Here's a Twitter thread of commentary on the Palace Letters themselves from Australian constitutional attorney Gray Connolly. Connolly writes: "Australia is a monarchical commonwealth where executive power flows from the Crown down to ministers & officers. There is only a 'crisis' if you are a minister & your commission is withdrawn. And this is only a 'crisis' for you - both the Crown & Commonwealth keep marching along.... Sir John Kerr exercised the Governor-General's powers:
- by Ch.II & s61, the executive power is vested in the Monarch & exercised by the G-G
- by s.64, Ministers hold their officer at G-G's pleasure
- by ss 5 & 24, the G-G can dissolve House for an election on his own motion."

Whitlam's biographer, Jenny Hocking, has been pushing for the release of these papers for decades and claims vindication, arguing from silence that "just as important as what is in the letters will be what isn't there."
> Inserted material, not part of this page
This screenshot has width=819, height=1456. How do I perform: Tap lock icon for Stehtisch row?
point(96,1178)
Japan has long accepted COVID's airborne spread, and scientists say ventilation is key - CBS News

"Large droplets expelled through the nose and mouth tend to fall to the ground quickly, explained Makoto Tsubokura, who runs the Computational Fluid Dynamics lab at Kobe University. For these larger respiratory particles, social distancing and face masks are considered adequate safeguards. But in rooms with dry, stale air, Tsubokura said his research showed that people coughing, sneezing, and even talking and singing, emit tiny particles that defy gravity -- able to hang in the air for many hours or even days, and travel the length of a room.
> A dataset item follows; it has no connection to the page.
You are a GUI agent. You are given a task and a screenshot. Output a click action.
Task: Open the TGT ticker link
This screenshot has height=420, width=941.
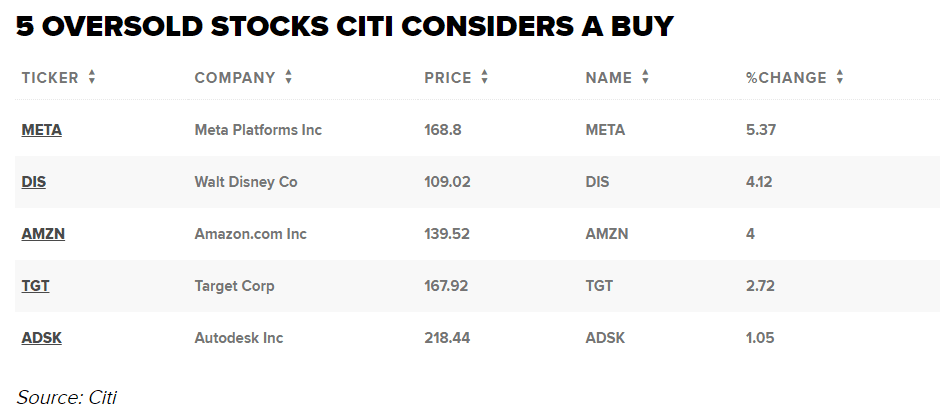pyautogui.click(x=35, y=286)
"The key defense against aerosols, Tsubokura said, is diluting the amount of virus in the air by opening windows and doors and ensuring HVAC systems circulate fresh air. In open-plan offices, he said partitions must be high enough to prevent direct contact with large droplets, but low enough to avoid creating a cloud of virus-heavy air (55 inches, or head height.) Small desk fans, he said, can also help diffuse airborne viral density."
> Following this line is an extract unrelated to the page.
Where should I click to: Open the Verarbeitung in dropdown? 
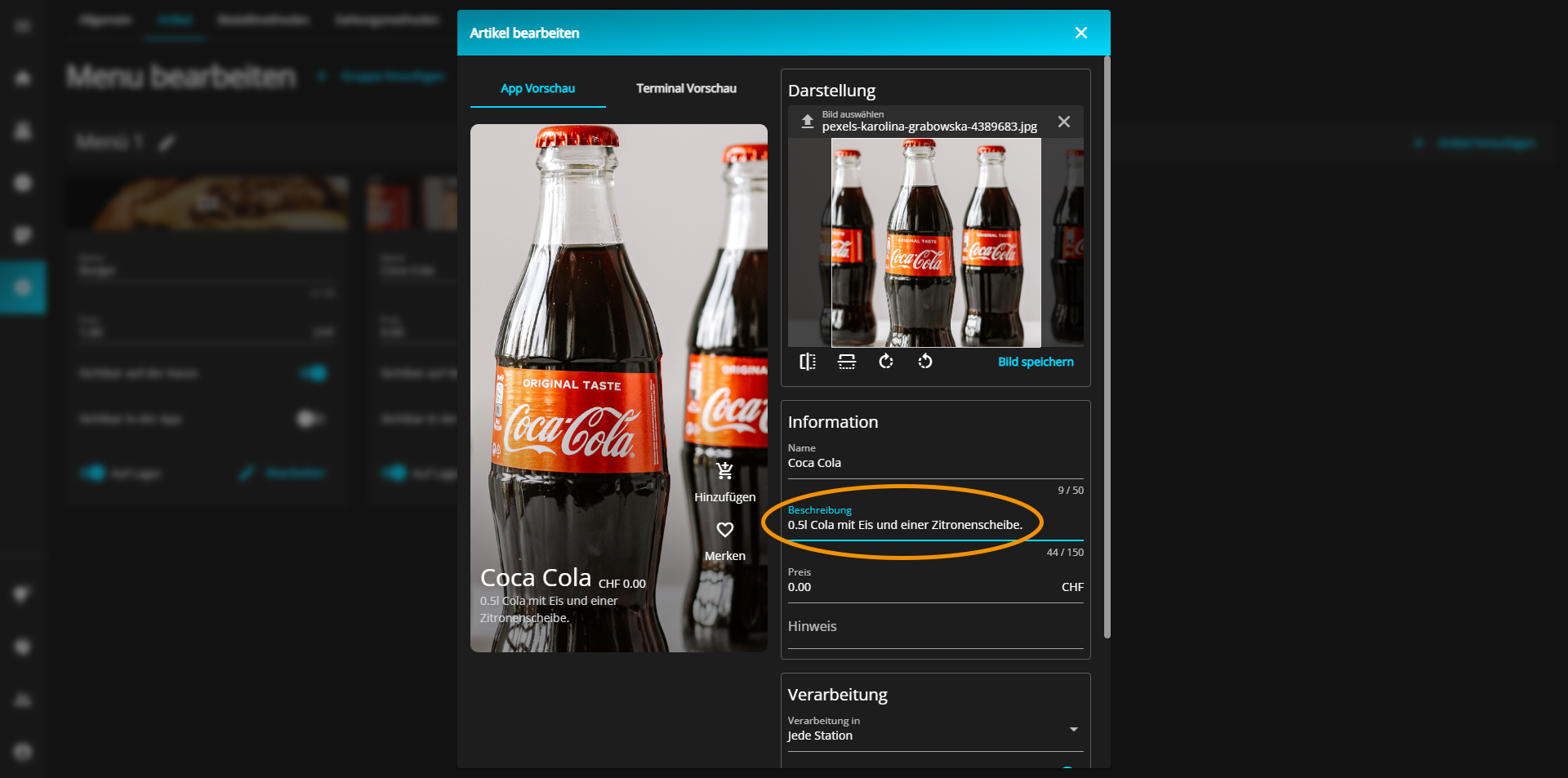tap(935, 729)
'It's a Superpower': How Walking Makes Us Healthier, Happier and Brainier

"'Our sensory systems work at their best when they're moving about the world,' says [Neuroscientist Shane] O'Mara. He cites a 2018 study that tracked participants' activity levels and personality traits over 20 years, and found that those who moved the least showed malign personality changes, scoring lower in the positive traits: openness, extraversion and agreeableness. There is substantial data showing that walkers have lower rates of depression, too. And we know, says O'Mara, 'from the scientific literature, that getting people to engage in physical activity before they engage in a creative act is very powerful. My notion - and we need to test this - is that the activation that occurs across the whole of the brain during problem-solving becomes much greater almost as an accident of walking demanding lots of neural resources.'

"O'Mara's enthusiasm for walking ties in with both of his main interests as a professor of experimental brain research: stress, depression and anxiety; and learning, memory and cognition. 'It turns out that the brain systems that support learning, memory and cognition are the same ones that are very badly affected by stress and depression,' he says. 'And by a quirk of evolution, these brain systems also support functions such as cognitive mapping,' by which he means our internal GPS system. But these aren't the only overlaps between movement and mental and cognitive health that neuroscience has identified."